> [INFORMATION GIVEN]:

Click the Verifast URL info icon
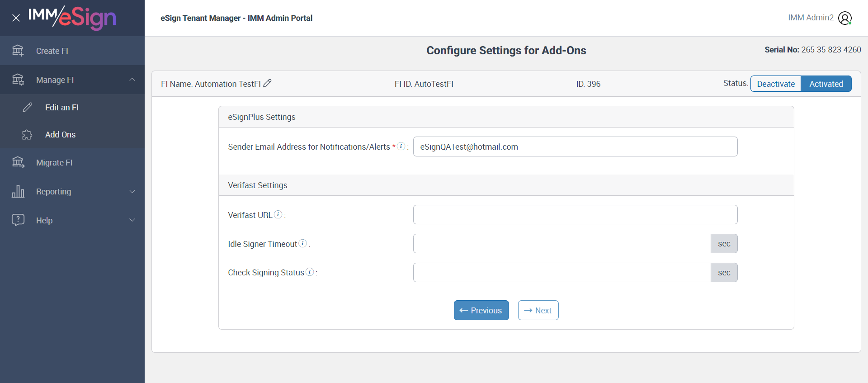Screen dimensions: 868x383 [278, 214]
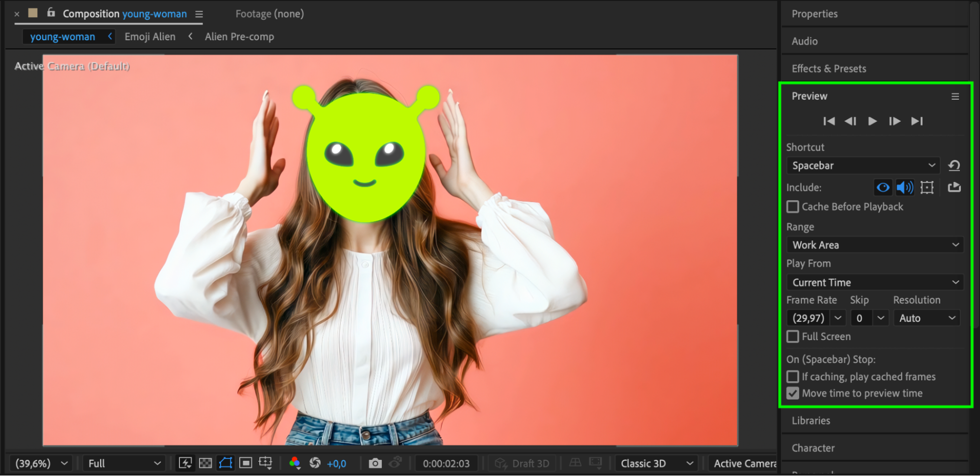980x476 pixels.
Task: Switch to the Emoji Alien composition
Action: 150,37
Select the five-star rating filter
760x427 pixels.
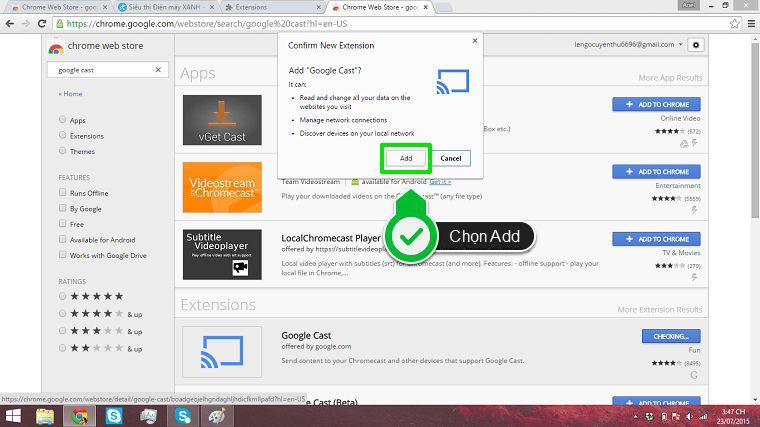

* * *

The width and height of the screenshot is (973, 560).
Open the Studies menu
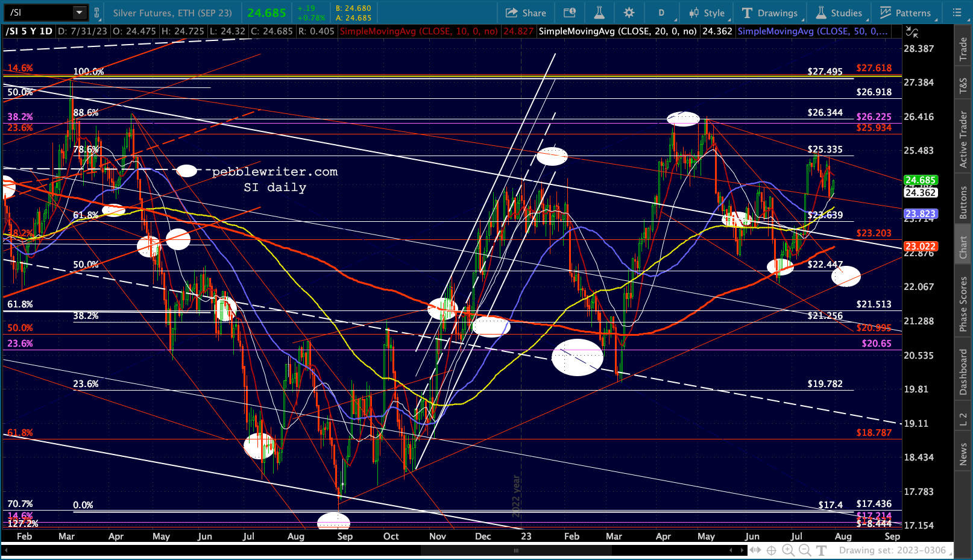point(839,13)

> [THE TASK]:
Keep to the lines above from the line with "Click the Verifast URL info icon" to the line with "760x427 pixels.", and set down exactly those, inclusive, with nothing else and every picture left out.

> [ANSWER SECTION]:
Click the Verifast URL info icon
Screen dimensions: 868x383 [278, 214]
980x476 pixels.
Task: Switch to the Emoji Alien composition
Action: 150,37
Select the five-star rating filter
760x427 pixels.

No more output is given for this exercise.